From the thread on C array subscripting below, output everything from "Is this array" down to "exceeding array bounds." without any changes.

- Passage provided -
----

Is this array subscripting behavior really undefined in C?

Question

unsigned int n = 1;
char* s = "X" + 1;
s[-n];

Is that third statement undefined in C23? It seems it is, as by the standard in 6.5.2.1.2:

... The definition of the subscript operator [] is that E1[E2] is identical to (*((E1)+(E2))) ...

In that expression, (E2) is a very large positive value, exceeding array bounds.

I have been doing this without thinking about it and the naturally expected behavior always seems to be what happens. Can anyone confirm this is undefined behavior? Am I missing something? Is anyone aware of a real world situation where this would actually be a problem? As in how urgently do I need to go thru my code base looking for these instances?

Answer 1 · 2025-11-05 05:38:38Z

chux

• Nov 5 at 5:38

s[-n] is like s[UINT_MAX] and attempts to index well outside the the 2-character size of string literal "X". It is UB.

Answer 2 · 2025-11-05 05:44:24Z

chux

• Nov 5 at 5:44

"As in how urgently do I need to go thru my code base looking for these instances?" --> Step 1, save time and enable many (if not just about all) compiler warnings.

Answer 3 · 2025-11-05 07:38:33Z

char* s = "X" + 1; This is allowed, you point at the last item in an array of 2 char items {'X', '\0'}. As a special rule, pointing one item beyond that array (but not further) would be fine too, as long as the pointer isn't de-referenced.

----

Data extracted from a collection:

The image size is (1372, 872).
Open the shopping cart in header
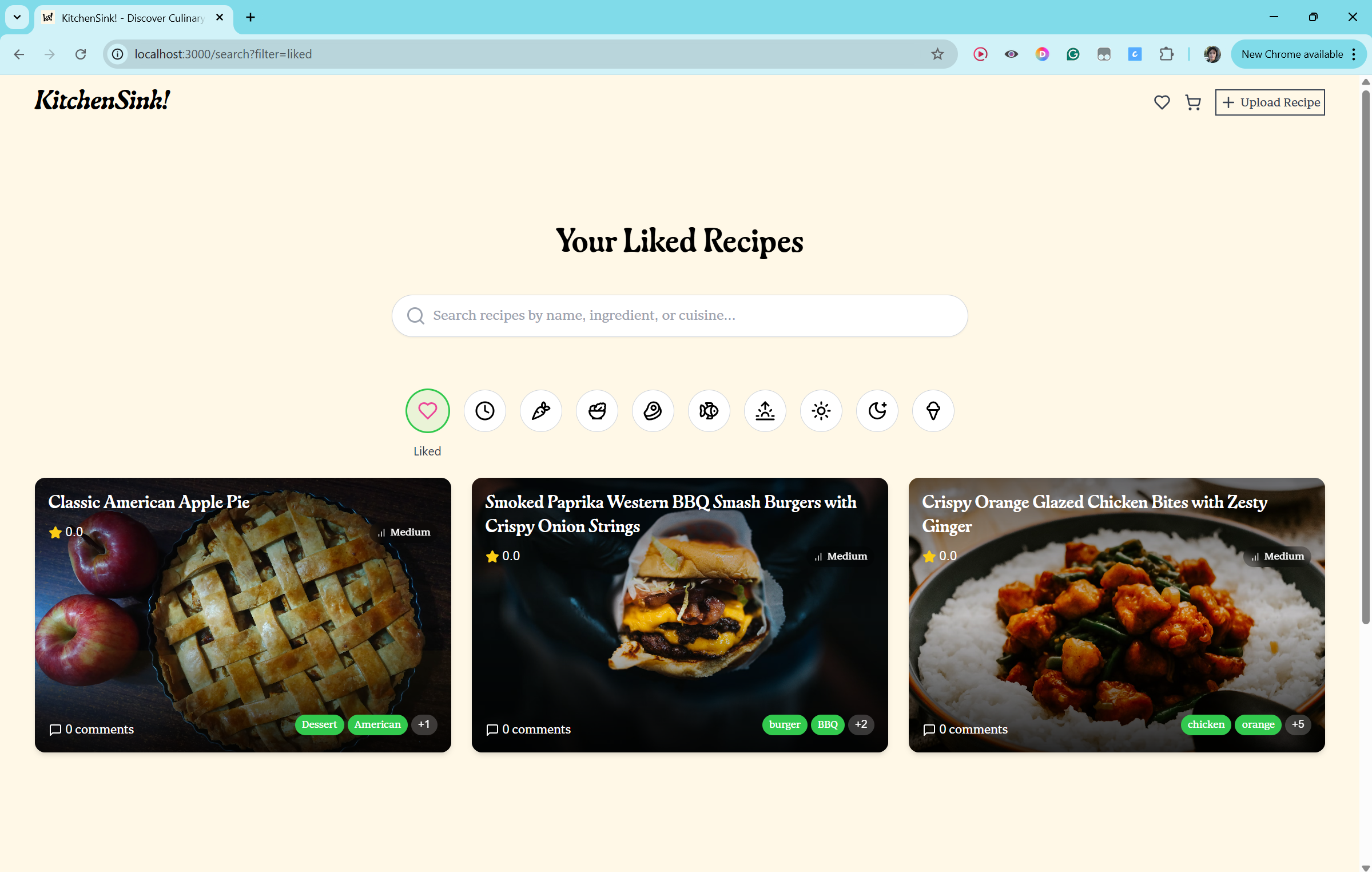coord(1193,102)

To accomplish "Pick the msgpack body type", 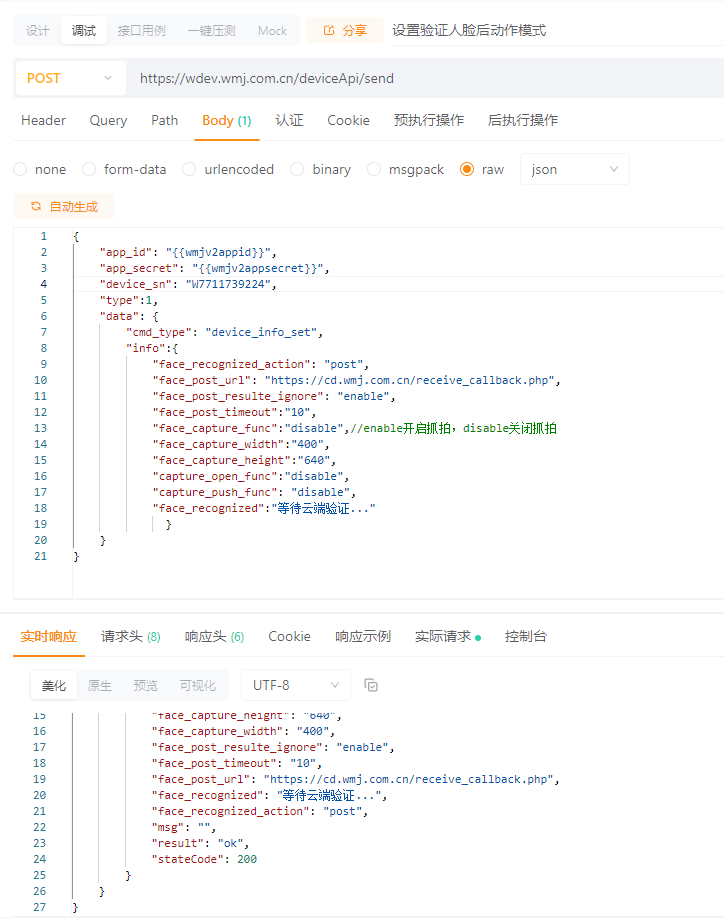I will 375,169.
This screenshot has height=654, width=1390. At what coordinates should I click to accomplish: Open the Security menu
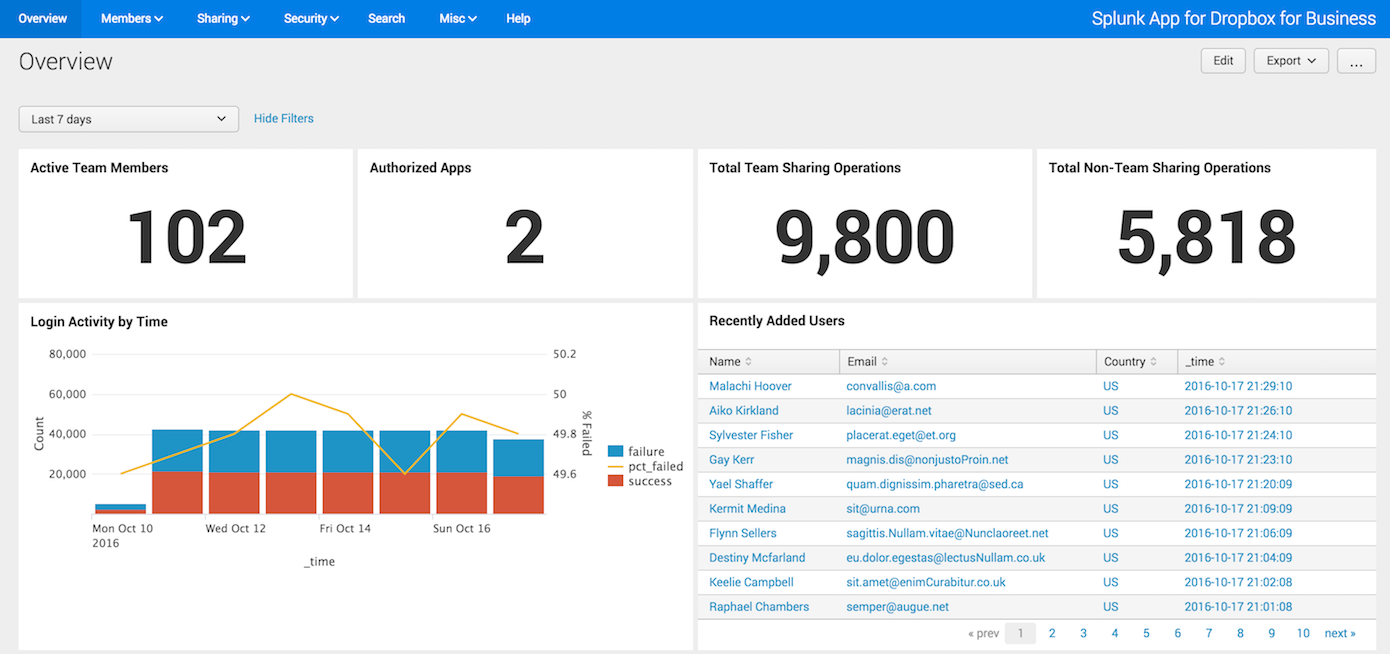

----

- Solution below -
Is this array subscripting behavior really undefined in C?

Question

unsigned int n = 1;
char* s = "X" + 1;
s[-n];

Is that third statement undefined in C23? It seems it is, as by the standard in 6.5.2.1.2:

... The definition of the subscript operator [] is that E1[E2] is identical to (*((E1)+(E2))) ...

In that expression, (E2) is a very large positive value, exceeding array bounds.